◆ YOUR INSTRUCTIONS
Produce a verbatim copy of the entries listed below.
---*---
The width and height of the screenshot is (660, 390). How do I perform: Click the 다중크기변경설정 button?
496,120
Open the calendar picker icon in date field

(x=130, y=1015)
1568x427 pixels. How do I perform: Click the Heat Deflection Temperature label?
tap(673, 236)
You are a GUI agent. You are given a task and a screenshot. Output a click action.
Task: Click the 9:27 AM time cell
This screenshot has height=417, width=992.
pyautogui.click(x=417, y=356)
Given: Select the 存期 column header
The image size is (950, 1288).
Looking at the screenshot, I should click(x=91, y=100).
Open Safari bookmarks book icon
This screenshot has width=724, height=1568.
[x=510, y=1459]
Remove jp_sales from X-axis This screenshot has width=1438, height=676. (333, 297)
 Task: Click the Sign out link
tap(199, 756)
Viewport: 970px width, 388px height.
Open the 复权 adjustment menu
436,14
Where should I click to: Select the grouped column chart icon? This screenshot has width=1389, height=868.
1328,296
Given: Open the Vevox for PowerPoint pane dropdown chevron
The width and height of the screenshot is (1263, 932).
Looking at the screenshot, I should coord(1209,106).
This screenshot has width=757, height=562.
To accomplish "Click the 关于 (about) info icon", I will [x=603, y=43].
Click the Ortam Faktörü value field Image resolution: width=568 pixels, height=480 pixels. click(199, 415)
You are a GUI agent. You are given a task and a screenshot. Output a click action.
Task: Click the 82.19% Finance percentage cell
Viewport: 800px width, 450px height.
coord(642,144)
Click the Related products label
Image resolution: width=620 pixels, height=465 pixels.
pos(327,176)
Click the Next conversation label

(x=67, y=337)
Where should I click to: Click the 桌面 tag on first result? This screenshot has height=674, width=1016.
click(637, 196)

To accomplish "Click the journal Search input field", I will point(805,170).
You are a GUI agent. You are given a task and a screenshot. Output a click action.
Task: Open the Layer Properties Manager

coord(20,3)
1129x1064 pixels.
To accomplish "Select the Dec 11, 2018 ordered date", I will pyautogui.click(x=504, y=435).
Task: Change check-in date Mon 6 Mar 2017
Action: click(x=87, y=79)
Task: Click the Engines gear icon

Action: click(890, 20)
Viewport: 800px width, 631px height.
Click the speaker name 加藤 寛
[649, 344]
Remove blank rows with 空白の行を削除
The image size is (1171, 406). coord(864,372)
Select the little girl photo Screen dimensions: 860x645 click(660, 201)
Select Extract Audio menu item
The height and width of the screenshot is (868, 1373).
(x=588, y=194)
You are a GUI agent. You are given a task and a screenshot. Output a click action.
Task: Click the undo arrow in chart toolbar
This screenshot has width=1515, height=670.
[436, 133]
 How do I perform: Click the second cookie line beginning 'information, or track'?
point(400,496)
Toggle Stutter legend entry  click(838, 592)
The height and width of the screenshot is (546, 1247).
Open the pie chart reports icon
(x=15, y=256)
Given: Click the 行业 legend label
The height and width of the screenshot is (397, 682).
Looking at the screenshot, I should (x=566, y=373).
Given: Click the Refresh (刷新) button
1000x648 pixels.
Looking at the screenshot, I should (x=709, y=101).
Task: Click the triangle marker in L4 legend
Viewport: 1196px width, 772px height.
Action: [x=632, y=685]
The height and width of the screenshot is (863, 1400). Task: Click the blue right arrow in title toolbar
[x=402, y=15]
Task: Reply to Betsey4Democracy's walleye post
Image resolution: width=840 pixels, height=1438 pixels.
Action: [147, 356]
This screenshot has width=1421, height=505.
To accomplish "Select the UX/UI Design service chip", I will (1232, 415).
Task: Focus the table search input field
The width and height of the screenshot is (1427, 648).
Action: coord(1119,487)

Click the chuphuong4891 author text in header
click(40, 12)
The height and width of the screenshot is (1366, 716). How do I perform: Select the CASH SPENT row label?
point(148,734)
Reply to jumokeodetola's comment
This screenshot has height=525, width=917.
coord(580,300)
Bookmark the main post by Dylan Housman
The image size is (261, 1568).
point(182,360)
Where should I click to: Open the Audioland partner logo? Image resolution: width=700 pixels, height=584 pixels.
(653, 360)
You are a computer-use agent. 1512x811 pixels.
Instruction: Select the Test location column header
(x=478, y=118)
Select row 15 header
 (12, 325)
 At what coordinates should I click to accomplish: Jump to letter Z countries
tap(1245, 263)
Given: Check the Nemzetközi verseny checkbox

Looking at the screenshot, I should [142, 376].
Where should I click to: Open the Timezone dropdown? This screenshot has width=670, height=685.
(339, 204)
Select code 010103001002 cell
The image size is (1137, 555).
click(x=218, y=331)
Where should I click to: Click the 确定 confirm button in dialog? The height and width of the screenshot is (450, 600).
---*---
◆ THE ANSWER
The width and height of the screenshot is (660, 390). How do I perform: Click the 다중크기변경설정 button?
496,120
Open the calendar picker icon in date field

(x=130, y=1015)
1568x427 pixels. How do I perform: Click the Heat Deflection Temperature label?
tap(673, 236)
You are a GUI agent. You are given a task and a screenshot. Output a click action.
Task: Click the 9:27 AM time cell
This screenshot has height=417, width=992.
pyautogui.click(x=417, y=356)
Given: Select the 存期 column header
The image size is (950, 1288).
Looking at the screenshot, I should click(x=91, y=100).
Open Safari bookmarks book icon
This screenshot has width=724, height=1568.
[x=510, y=1459]
Remove jp_sales from X-axis This screenshot has width=1438, height=676. (333, 297)
 Task: Click the Sign out link
tap(199, 756)
Viewport: 970px width, 388px height.
Open the 复权 adjustment menu
436,14
Where should I click to: Select the grouped column chart icon? This screenshot has width=1389, height=868.
1328,296
Given: Open the Vevox for PowerPoint pane dropdown chevron
The width and height of the screenshot is (1263, 932).
Looking at the screenshot, I should coord(1209,106).
This screenshot has width=757, height=562.
To accomplish "Click the 关于 (about) info icon", I will [x=603, y=43].
Click the Ortam Faktörü value field Image resolution: width=568 pixels, height=480 pixels. click(199, 415)
You are a GUI agent. You are given a task and a screenshot. Output a click action.
Task: Click the 82.19% Finance percentage cell
Viewport: 800px width, 450px height.
coord(642,144)
Click the Related products label
Image resolution: width=620 pixels, height=465 pixels.
pos(327,176)
Click the Next conversation label

(x=67, y=337)
Where should I click to: Click the 桌面 tag on first result? This screenshot has height=674, width=1016.
click(637, 196)

To accomplish "Click the journal Search input field", I will point(805,170).
You are a GUI agent. You are given a task and a screenshot. Output a click action.
Task: Open the Layer Properties Manager

coord(20,3)
1129x1064 pixels.
To accomplish "Select the Dec 11, 2018 ordered date", I will pyautogui.click(x=504, y=435).
Task: Change check-in date Mon 6 Mar 2017
Action: click(x=87, y=79)
Task: Click the Engines gear icon

Action: click(890, 20)
Viewport: 800px width, 631px height.
Click the speaker name 加藤 寛
[649, 344]
Remove blank rows with 空白の行を削除
The image size is (1171, 406). coord(864,372)
Select the little girl photo Screen dimensions: 860x645 click(660, 201)
Select Extract Audio menu item
The height and width of the screenshot is (868, 1373).
(x=588, y=194)
You are a GUI agent. You are given a task and a screenshot. Output a click action.
Task: Click the undo arrow in chart toolbar
This screenshot has width=1515, height=670.
[436, 133]
 How do I perform: Click the second cookie line beginning 'information, or track'?
point(400,496)
Toggle Stutter legend entry  click(838, 592)
The height and width of the screenshot is (546, 1247).
Open the pie chart reports icon
(x=15, y=256)
Given: Click the 行业 legend label
The height and width of the screenshot is (397, 682).
Looking at the screenshot, I should (x=566, y=373).
Given: Click the Refresh (刷新) button
1000x648 pixels.
Looking at the screenshot, I should (x=709, y=101).
Task: Click the triangle marker in L4 legend
Viewport: 1196px width, 772px height.
Action: [x=632, y=685]
The height and width of the screenshot is (863, 1400). Task: Click the blue right arrow in title toolbar
[x=402, y=15]
Task: Reply to Betsey4Democracy's walleye post
Image resolution: width=840 pixels, height=1438 pixels.
Action: [147, 356]
This screenshot has width=1421, height=505.
To accomplish "Select the UX/UI Design service chip", I will (1232, 415).
Task: Focus the table search input field
The width and height of the screenshot is (1427, 648).
Action: coord(1119,487)

Click the chuphuong4891 author text in header
click(40, 12)
The height and width of the screenshot is (1366, 716). How do I perform: Select the CASH SPENT row label?
point(148,734)
Reply to jumokeodetola's comment
This screenshot has height=525, width=917.
coord(580,300)
Bookmark the main post by Dylan Housman
The image size is (261, 1568).
point(182,360)
Where should I click to: Open the Audioland partner logo? Image resolution: width=700 pixels, height=584 pixels.
(653, 360)
You are a computer-use agent. 1512x811 pixels.
Instruction: Select the Test location column header
(x=478, y=118)
Select row 15 header
 (12, 325)
 At what coordinates should I click to accomplish: Jump to letter Z countries
tap(1245, 263)
Given: Check the Nemzetközi verseny checkbox

Looking at the screenshot, I should [142, 376].
Where should I click to: Open the Timezone dropdown? This screenshot has width=670, height=685.
(339, 204)
Select code 010103001002 cell
The image size is (1137, 555).
click(x=218, y=331)
Where should I click to: Click the 确定 confirm button in dialog? The height and width of the screenshot is (450, 600).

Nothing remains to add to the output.